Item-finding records
•••
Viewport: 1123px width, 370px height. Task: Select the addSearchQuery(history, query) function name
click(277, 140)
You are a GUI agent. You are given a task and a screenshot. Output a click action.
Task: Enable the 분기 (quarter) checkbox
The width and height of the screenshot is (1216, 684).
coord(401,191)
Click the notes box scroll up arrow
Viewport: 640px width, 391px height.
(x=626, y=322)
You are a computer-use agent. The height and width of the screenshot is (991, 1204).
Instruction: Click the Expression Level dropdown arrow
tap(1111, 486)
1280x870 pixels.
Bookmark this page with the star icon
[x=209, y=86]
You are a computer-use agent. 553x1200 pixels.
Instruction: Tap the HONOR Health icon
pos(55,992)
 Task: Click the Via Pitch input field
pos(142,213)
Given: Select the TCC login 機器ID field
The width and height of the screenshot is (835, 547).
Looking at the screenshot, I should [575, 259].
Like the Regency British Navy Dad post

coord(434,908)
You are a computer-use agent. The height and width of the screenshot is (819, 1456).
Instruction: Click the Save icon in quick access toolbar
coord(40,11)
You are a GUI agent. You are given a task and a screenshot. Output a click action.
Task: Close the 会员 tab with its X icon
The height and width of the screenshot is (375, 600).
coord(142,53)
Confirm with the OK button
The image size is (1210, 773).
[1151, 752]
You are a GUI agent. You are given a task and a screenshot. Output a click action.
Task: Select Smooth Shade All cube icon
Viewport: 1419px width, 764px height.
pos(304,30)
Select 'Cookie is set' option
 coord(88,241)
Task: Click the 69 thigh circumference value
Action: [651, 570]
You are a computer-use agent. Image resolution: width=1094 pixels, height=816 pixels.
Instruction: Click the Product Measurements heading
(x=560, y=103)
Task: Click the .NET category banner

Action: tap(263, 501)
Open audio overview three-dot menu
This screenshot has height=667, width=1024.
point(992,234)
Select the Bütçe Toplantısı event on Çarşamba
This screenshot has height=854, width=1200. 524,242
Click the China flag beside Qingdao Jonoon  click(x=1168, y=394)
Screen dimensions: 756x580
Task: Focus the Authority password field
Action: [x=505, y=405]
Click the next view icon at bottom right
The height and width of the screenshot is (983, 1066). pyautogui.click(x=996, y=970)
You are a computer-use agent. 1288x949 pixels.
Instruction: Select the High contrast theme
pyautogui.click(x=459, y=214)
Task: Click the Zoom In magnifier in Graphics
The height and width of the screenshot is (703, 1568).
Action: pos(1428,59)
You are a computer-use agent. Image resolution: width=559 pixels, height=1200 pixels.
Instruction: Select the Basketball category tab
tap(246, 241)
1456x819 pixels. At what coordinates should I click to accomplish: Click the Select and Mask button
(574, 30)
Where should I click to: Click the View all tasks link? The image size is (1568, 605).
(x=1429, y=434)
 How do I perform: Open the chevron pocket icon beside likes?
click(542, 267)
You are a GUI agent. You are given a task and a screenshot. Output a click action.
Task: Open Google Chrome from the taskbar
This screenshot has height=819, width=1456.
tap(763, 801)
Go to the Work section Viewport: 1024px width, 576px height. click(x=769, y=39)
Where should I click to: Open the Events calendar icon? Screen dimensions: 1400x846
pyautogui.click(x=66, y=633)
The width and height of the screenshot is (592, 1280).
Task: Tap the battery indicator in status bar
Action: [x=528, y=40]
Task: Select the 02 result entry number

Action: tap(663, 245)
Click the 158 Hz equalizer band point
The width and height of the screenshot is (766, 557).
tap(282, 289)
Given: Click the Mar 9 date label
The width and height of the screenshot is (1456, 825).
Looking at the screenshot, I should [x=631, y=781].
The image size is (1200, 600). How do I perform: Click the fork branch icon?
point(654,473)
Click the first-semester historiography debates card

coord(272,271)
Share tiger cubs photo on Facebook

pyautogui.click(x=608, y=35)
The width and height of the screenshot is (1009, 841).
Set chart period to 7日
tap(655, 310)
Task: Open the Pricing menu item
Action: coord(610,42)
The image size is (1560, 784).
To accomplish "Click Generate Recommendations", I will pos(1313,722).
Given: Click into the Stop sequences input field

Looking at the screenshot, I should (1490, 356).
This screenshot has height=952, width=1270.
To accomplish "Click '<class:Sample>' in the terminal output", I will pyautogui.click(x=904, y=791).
•••
Request: Pull out each line of the records above that contains the string "point", copying every one in full. Case counts.

Result:
point(992,234)
Click the 158 Hz equalizer band point
point(654,473)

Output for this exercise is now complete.